**Problem to work on**
Set down the material exactly. Keep every line.

**Material shown**
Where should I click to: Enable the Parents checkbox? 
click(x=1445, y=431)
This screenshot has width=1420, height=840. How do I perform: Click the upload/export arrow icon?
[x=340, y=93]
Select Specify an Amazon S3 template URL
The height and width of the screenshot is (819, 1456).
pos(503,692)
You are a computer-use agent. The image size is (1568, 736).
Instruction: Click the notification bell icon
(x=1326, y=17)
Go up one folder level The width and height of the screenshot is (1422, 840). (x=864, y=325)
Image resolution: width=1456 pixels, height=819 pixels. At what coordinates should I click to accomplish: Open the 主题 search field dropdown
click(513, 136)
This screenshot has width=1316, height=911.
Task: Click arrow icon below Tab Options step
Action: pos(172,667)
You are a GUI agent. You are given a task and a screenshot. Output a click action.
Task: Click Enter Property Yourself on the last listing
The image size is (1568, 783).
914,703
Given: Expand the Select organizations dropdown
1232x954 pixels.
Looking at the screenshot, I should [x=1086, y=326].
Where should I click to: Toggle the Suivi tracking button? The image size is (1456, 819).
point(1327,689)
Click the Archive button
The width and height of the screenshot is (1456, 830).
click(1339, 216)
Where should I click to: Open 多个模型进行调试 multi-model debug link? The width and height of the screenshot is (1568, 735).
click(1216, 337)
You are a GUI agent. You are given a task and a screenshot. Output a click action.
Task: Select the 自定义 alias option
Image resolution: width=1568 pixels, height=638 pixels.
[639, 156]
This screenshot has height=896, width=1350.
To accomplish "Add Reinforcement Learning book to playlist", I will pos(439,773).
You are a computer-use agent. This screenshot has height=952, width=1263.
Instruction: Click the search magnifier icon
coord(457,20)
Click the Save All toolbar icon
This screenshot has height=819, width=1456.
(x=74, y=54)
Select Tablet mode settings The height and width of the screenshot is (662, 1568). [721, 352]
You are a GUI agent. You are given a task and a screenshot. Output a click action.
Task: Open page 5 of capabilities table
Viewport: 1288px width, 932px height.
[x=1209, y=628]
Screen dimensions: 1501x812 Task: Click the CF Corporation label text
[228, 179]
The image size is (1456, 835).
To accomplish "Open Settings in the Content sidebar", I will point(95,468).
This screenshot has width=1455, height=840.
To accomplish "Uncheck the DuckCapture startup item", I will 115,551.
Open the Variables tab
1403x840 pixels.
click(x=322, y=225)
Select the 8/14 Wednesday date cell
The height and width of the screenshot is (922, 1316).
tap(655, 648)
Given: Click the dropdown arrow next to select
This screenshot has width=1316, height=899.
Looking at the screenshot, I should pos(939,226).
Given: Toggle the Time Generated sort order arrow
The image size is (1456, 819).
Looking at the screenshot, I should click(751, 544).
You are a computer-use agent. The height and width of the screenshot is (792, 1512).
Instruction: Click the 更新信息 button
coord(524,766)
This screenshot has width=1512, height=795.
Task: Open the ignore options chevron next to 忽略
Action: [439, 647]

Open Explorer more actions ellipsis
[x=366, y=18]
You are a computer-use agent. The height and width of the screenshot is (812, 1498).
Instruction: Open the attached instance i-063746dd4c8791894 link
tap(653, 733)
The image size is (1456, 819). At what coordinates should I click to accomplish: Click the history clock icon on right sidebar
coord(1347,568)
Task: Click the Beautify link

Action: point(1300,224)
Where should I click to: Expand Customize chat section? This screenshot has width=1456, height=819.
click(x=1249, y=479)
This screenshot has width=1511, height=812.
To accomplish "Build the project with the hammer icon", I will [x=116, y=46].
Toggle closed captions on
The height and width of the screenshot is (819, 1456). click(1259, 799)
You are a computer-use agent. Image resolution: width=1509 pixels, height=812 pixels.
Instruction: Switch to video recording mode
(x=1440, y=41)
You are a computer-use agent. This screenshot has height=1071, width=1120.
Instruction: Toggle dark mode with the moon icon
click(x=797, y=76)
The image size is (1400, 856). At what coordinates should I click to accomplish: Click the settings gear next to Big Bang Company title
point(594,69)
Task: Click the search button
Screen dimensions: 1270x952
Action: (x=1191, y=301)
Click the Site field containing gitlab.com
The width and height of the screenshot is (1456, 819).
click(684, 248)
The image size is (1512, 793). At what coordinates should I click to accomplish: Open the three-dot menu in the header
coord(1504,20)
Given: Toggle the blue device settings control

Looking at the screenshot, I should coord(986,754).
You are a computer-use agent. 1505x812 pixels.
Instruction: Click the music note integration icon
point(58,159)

**Final answer**
Where should I click to: Enable the Parents checkbox? 
click(x=1445, y=431)
This screenshot has width=1420, height=840. How do I perform: Click the upload/export arrow icon?
[x=340, y=93]
Select Specify an Amazon S3 template URL
The height and width of the screenshot is (819, 1456).
pos(503,692)
You are a computer-use agent. The image size is (1568, 736).
Instruction: Click the notification bell icon
(x=1326, y=17)
Go up one folder level The width and height of the screenshot is (1422, 840). (x=864, y=325)
Image resolution: width=1456 pixels, height=819 pixels. At what coordinates should I click to accomplish: Open the 主题 search field dropdown
click(513, 136)
This screenshot has width=1316, height=911.
Task: Click arrow icon below Tab Options step
Action: pos(172,667)
You are a GUI agent. You are given a task and a screenshot. Output a click action.
Task: Click Enter Property Yourself on the last listing
The image size is (1568, 783).
914,703
Given: Expand the Select organizations dropdown
1232x954 pixels.
Looking at the screenshot, I should [x=1086, y=326].
Where should I click to: Toggle the Suivi tracking button? The image size is (1456, 819).
point(1327,689)
Click the Archive button
The width and height of the screenshot is (1456, 830).
click(1339, 216)
Where should I click to: Open 多个模型进行调试 multi-model debug link? The width and height of the screenshot is (1568, 735).
click(1216, 337)
You are a GUI agent. You are given a task and a screenshot. Output a click action.
Task: Select the 自定义 alias option
Image resolution: width=1568 pixels, height=638 pixels.
[639, 156]
This screenshot has height=896, width=1350.
To accomplish "Add Reinforcement Learning book to playlist", I will pos(439,773).
You are a computer-use agent. This screenshot has height=952, width=1263.
Instruction: Click the search magnifier icon
coord(457,20)
Click the Save All toolbar icon
This screenshot has height=819, width=1456.
(x=74, y=54)
Select Tablet mode settings The height and width of the screenshot is (662, 1568). [721, 352]
You are a GUI agent. You are given a task and a screenshot. Output a click action.
Task: Open page 5 of capabilities table
Viewport: 1288px width, 932px height.
[x=1209, y=628]
Screen dimensions: 1501x812 Task: Click the CF Corporation label text
[228, 179]
The image size is (1456, 835).
To accomplish "Open Settings in the Content sidebar", I will point(95,468).
This screenshot has width=1455, height=840.
To accomplish "Uncheck the DuckCapture startup item", I will 115,551.
Open the Variables tab
1403x840 pixels.
click(x=322, y=225)
Select the 8/14 Wednesday date cell
The height and width of the screenshot is (922, 1316).
tap(655, 648)
Given: Click the dropdown arrow next to select
This screenshot has width=1316, height=899.
Looking at the screenshot, I should pos(939,226).
Given: Toggle the Time Generated sort order arrow
The image size is (1456, 819).
Looking at the screenshot, I should click(751, 544).
You are a computer-use agent. The height and width of the screenshot is (792, 1512).
Instruction: Click the 更新信息 button
coord(524,766)
This screenshot has width=1512, height=795.
Task: Open the ignore options chevron next to 忽略
Action: [439, 647]

Open Explorer more actions ellipsis
[x=366, y=18]
You are a computer-use agent. The height and width of the screenshot is (812, 1498).
Instruction: Open the attached instance i-063746dd4c8791894 link
tap(653, 733)
The image size is (1456, 819). At what coordinates should I click to accomplish: Click the history clock icon on right sidebar
coord(1347,568)
Task: Click the Beautify link

Action: point(1300,224)
Where should I click to: Expand Customize chat section? This screenshot has width=1456, height=819.
click(x=1249, y=479)
This screenshot has width=1511, height=812.
To accomplish "Build the project with the hammer icon", I will [x=116, y=46].
Toggle closed captions on
The height and width of the screenshot is (819, 1456). click(1259, 799)
You are a computer-use agent. Image resolution: width=1509 pixels, height=812 pixels.
Instruction: Switch to video recording mode
(x=1440, y=41)
You are a computer-use agent. This screenshot has height=1071, width=1120.
Instruction: Toggle dark mode with the moon icon
click(x=797, y=76)
The image size is (1400, 856). At what coordinates should I click to accomplish: Click the settings gear next to Big Bang Company title
point(594,69)
Task: Click the search button
Screen dimensions: 1270x952
Action: (x=1191, y=301)
Click the Site field containing gitlab.com
The width and height of the screenshot is (1456, 819).
click(684, 248)
The image size is (1512, 793). At what coordinates should I click to accomplish: Open the three-dot menu in the header
coord(1504,20)
Given: Toggle the blue device settings control

Looking at the screenshot, I should coord(986,754).
You are a computer-use agent. 1505x812 pixels.
Instruction: Click the music note integration icon
point(58,159)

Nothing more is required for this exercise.